*** Opening Information shown ***

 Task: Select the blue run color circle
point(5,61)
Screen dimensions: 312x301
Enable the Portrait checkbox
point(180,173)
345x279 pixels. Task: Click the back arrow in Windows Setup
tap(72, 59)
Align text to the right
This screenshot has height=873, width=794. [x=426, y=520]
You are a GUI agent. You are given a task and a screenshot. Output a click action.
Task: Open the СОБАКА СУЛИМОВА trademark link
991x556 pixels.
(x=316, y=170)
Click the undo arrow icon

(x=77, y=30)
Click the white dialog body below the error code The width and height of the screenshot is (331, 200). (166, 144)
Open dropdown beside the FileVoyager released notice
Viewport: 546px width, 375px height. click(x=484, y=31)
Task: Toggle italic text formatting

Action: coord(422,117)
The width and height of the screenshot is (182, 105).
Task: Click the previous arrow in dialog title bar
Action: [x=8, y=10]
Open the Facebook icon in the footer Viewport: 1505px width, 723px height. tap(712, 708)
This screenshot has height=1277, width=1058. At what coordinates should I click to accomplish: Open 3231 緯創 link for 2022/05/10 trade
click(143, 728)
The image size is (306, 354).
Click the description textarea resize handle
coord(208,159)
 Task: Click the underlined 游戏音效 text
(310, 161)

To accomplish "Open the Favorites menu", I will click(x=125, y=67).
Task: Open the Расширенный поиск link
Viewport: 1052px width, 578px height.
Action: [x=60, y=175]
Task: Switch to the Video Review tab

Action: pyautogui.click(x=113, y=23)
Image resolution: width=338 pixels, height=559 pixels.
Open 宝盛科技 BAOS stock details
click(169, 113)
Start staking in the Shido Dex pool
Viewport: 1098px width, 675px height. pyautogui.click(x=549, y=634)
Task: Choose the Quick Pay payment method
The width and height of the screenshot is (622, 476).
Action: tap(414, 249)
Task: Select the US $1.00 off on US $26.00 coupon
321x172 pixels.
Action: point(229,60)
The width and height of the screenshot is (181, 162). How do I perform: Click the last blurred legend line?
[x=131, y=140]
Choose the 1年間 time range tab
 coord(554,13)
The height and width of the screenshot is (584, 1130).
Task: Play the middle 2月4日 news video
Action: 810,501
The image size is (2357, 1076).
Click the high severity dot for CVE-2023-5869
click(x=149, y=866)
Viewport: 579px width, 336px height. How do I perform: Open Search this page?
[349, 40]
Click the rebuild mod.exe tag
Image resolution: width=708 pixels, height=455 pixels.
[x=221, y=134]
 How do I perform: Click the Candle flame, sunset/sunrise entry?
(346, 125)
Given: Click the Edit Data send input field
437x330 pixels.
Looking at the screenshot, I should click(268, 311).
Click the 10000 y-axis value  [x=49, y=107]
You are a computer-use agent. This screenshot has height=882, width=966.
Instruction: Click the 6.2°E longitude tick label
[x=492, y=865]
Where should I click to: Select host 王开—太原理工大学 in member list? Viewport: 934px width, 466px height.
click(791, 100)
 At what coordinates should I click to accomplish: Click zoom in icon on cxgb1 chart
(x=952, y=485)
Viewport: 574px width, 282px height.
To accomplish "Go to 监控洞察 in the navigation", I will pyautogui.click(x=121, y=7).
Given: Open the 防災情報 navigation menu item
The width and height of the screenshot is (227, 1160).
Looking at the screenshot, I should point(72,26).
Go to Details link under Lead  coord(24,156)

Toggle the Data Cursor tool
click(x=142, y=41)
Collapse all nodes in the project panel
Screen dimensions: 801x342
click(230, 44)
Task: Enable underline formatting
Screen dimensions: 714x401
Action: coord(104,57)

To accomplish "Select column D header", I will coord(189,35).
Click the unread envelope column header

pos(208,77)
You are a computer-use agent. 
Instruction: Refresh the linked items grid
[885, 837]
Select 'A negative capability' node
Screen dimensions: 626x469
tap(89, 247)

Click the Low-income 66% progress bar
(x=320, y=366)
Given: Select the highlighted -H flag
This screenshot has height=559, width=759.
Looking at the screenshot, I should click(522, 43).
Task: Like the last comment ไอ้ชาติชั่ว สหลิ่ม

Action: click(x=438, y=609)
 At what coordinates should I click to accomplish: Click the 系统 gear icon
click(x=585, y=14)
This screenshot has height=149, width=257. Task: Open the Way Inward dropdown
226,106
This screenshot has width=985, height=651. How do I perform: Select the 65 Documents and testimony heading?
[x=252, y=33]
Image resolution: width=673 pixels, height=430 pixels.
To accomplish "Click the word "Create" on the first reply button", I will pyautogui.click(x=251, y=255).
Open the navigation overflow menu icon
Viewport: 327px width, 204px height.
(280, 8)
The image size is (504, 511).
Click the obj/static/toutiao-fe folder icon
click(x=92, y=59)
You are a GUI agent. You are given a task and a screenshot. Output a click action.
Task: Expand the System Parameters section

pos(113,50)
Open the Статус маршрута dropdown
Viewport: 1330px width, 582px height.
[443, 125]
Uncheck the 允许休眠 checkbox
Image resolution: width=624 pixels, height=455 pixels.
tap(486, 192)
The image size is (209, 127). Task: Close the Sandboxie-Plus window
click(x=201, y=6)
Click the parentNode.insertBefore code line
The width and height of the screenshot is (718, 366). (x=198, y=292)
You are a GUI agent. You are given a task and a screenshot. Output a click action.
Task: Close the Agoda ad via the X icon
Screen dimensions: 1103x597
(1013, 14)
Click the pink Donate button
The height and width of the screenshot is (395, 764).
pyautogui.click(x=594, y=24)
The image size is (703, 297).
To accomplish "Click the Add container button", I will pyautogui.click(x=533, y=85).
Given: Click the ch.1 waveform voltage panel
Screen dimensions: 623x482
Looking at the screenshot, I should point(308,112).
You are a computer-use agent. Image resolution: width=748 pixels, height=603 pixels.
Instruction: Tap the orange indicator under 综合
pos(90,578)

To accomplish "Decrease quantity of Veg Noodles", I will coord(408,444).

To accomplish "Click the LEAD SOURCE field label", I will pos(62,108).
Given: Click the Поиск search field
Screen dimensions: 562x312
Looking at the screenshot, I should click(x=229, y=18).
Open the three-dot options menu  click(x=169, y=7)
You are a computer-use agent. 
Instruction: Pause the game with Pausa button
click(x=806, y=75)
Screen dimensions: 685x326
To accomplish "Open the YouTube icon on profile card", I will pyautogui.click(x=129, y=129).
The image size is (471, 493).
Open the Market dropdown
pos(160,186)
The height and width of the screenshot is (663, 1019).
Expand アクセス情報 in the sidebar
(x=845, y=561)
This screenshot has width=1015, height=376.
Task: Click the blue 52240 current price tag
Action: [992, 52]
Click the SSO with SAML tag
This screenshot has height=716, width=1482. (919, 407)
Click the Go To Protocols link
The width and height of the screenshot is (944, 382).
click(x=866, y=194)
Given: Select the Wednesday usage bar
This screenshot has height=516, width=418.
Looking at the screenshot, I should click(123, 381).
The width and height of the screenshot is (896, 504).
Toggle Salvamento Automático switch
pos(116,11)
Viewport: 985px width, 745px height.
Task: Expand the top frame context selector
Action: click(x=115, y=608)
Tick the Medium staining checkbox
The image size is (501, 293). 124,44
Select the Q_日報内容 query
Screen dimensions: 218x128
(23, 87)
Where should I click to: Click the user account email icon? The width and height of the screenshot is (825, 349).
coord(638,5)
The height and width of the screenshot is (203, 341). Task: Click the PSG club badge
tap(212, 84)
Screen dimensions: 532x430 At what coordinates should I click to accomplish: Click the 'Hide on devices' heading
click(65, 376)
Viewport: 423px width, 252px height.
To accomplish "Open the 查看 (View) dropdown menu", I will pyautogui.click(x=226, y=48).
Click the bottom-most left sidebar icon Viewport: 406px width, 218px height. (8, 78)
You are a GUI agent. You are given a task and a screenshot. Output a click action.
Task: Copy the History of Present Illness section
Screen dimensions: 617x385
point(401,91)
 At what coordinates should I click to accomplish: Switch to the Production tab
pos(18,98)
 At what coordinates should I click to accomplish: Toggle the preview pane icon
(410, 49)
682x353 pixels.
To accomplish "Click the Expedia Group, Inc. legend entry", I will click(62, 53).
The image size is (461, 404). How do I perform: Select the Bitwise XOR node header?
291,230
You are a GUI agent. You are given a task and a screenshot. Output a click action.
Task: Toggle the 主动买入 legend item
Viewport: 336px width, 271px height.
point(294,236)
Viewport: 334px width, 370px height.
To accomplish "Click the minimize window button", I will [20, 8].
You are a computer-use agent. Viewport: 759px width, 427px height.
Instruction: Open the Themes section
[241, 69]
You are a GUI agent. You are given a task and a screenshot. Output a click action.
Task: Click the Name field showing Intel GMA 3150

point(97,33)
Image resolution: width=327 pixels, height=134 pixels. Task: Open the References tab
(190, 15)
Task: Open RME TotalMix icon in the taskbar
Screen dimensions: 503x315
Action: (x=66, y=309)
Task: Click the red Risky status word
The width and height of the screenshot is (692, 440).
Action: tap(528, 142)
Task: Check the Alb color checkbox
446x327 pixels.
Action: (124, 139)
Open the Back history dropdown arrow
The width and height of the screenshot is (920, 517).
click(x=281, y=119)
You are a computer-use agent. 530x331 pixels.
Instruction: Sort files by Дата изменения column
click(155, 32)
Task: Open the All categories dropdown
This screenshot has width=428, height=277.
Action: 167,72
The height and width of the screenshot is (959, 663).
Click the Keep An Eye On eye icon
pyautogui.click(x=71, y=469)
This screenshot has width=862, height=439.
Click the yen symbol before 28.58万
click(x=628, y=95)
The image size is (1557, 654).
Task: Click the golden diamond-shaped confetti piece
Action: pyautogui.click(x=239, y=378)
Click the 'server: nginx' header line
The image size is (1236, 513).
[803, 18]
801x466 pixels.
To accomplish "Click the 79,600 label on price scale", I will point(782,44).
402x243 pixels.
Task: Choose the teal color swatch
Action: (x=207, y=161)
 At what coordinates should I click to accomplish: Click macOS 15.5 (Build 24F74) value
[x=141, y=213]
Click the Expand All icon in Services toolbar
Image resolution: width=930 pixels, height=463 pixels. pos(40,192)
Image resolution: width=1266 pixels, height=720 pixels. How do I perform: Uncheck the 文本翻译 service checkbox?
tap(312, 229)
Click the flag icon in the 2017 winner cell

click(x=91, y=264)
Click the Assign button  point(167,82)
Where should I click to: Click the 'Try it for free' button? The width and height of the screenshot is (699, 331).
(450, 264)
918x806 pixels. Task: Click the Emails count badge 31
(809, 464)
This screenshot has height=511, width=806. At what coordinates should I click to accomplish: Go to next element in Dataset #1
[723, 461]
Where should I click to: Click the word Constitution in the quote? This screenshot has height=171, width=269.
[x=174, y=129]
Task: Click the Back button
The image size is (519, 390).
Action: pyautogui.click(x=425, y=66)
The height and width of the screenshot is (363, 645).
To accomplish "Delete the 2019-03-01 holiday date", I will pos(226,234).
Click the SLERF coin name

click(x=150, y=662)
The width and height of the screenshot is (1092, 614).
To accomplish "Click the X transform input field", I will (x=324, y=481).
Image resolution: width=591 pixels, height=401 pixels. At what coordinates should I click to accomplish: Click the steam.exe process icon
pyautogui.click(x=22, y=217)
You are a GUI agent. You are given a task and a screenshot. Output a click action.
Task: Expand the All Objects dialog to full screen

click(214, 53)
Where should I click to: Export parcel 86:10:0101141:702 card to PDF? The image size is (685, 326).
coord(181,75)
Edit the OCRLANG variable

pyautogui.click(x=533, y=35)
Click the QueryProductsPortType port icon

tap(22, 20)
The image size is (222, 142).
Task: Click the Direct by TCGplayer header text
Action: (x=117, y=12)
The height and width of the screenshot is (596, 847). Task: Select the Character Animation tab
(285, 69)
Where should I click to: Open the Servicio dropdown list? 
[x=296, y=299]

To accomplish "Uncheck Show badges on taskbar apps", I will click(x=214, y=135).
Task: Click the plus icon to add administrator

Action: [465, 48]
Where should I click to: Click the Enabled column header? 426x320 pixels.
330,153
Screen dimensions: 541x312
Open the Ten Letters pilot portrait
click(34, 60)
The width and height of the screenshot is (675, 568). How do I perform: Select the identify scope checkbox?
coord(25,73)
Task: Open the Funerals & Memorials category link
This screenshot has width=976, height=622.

*** Closing Information shown ***

§ **To do**: Give back the records word for word. Start at the first line, end at the line containing "Click the white", and include both.

§ **Result of this exercise**:
 Task: Select the blue run color circle
point(5,61)
Screen dimensions: 312x301
Enable the Portrait checkbox
point(180,173)
345x279 pixels. Task: Click the back arrow in Windows Setup
tap(72, 59)
Align text to the right
This screenshot has height=873, width=794. [x=426, y=520]
You are a GUI agent. You are given a task and a screenshot. Output a click action.
Task: Open the СОБАКА СУЛИМОВА trademark link
991x556 pixels.
(x=316, y=170)
Click the undo arrow icon

(x=77, y=30)
Click the white dialog body below the error code The width and height of the screenshot is (331, 200). (166, 144)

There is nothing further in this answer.